B2B is not one size fits all; not everyone is a buyer no matter how hard we wish.

Yet revenue teams (marketing and sales), continue to operate as though “buyers” were a singular homogenous group.  And if you continue to sell to everyone as though that’s true, you’ll continue to miss out on sales: sales you could have had.

While there several ways to segment things, in this story (and the associated webinar)  we are looking at the time to decision.

The reality is that at any given time only about 10% of your market is truly in buying mode,  These are people who entered the market on their own, without a nudge from a seller.  These are those buyers who go through 57% of their journey before engaging a salesperson.

If you can survive on your share of that 10%, great; most can’t. Since active buyers are the most recognizable group to revenue teams, they gear their efforts almost entirely to this group.

But what about the other 90%, the prospects, potential future buyers, don’t you need to engage them as well?  Most sellers will tell you they have “nurturing’ programs, but prospects report the information they get is neither nurturing nor nutritional. That’s because too often the content is created for buyers – making it irrelevant to the 90% who are months away from being buyers.

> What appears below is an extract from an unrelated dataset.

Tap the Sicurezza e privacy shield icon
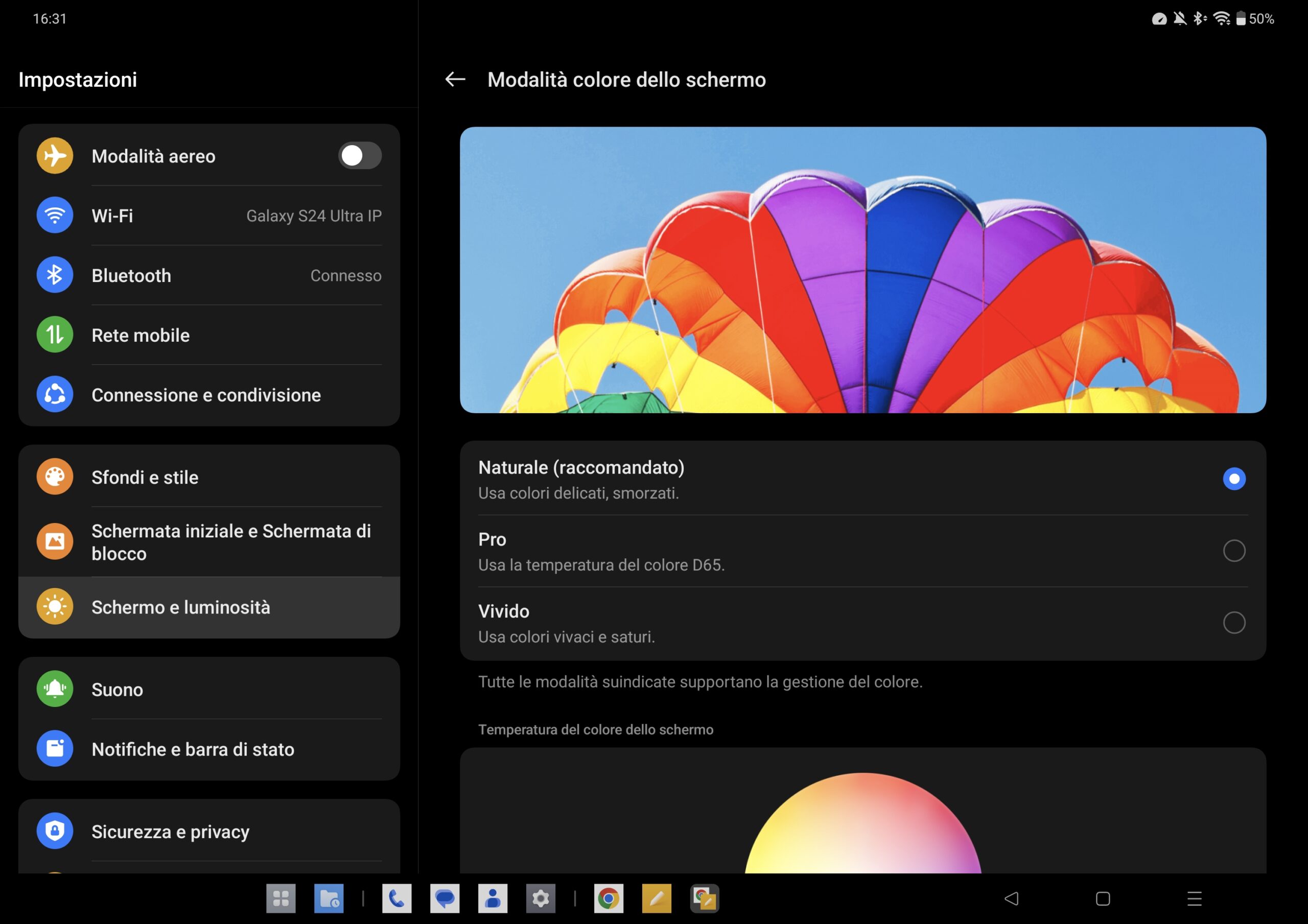1308x924 pixels. pos(55,831)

Of the 90%, about 20% are what we’ll classify as Passively Looking.  Typically, people who are anywhere from 9 to 18 months from a decision is required.  They perceive a luxury of time, versus the urgency sellers learned to look for with Actively Looking Buyers.  A different story when there is no hurry or BANT.  These people are looking for similar insights that matter to Actively Buyers some 9 months before you engaged.  Meaning your engagement needs to track to what would have been current and relevant to an Active Buyer, 9 months prior.

It’s like companies are sending information on harvesting to people who have yet to decide if they are going to plant.  Wouldn’t it be better to share insights on the ins and outs of what goes into a decision to plant?  Once they have planted, it then makes more sense to share studies on new practices in watering and pest control.  Closer to harvest, insights on markets for the crop and means of maximizing crops.  Then finally, just as the combines are ready to roll, you can send what others have been sending all along, “Harvesting Today.”

A huge part of the challenge or opportunity is capturing and sustaining a prospect’s attention long before they switch to active mode.  The average salesperson is exposed to only a small part of the entire buying process – less than 18% of cycle time directly with sales reps. Ignoring or abdicating the opportunity to influence or gain mind share early is as fatal as ignoring the buyer and opportunity.

Start by mapping back to where the buyer was 12 months, 9, months, 6 months before they started with you, usually three months before they became active.  What actions could you have taken during those months to help the prospect through the journey before they were active?

Most sellers don’t know, because they haven’t bothered to find out.  Recently I had the following experience with a VAR of a huge IT company.  They launched a lead gen campaign, but I quickly started hearing that reps felt the leads were questionable.  I asked them to expand. “The guy said he is not ready to buy for 9 months, what’s the point?”  I got the same message from others, all stating that these leads were premature. “We need leads ready to buy now, this cycle or quarter,” they reported.

Imagine the opportunity during the six-month lead up to shape their thinking and become their emotional favorite.  While there is no guarantee, most passively looking prospects do transition to being actively looking buyers. The question is who they turn to when they do?  What you do during those six months separates sellers from order takers.

First, you need to map the entire journey, especially the “formative” part of the journey that most sellers don’t participate in.  They try, but the nature of the message prevents this.  If the pertains to the conversation the prospect organization has internally, it will be consumed, and you will have influence over their thinking.  Thinking about where they are, not your product, if there is a hint of product, the message is ignored because it is not part of the current conversation.

Pick critical elements you have seen unfold in previous deals and build a series of outreaches and interactions to suit those moments.  When they are at the “should we do something phase?” Send insight relating to why it makes sense to or the risks of inaction.  Then follow the pattern we laid out above about the harvest.  Hold off hold off on presenting yourself as “the Who” until that question’s time has arrived, usually as they approach Active phase.

Buying is emotional, as is selling.  Taking steps to becoming their emotional favorite by helping them deal with the emotional stress and challenges of their journey, will not lead to faster sales, but will lead to more opportunities.  Get enough opportunities active in your pipeline, and timing is less of a challenge.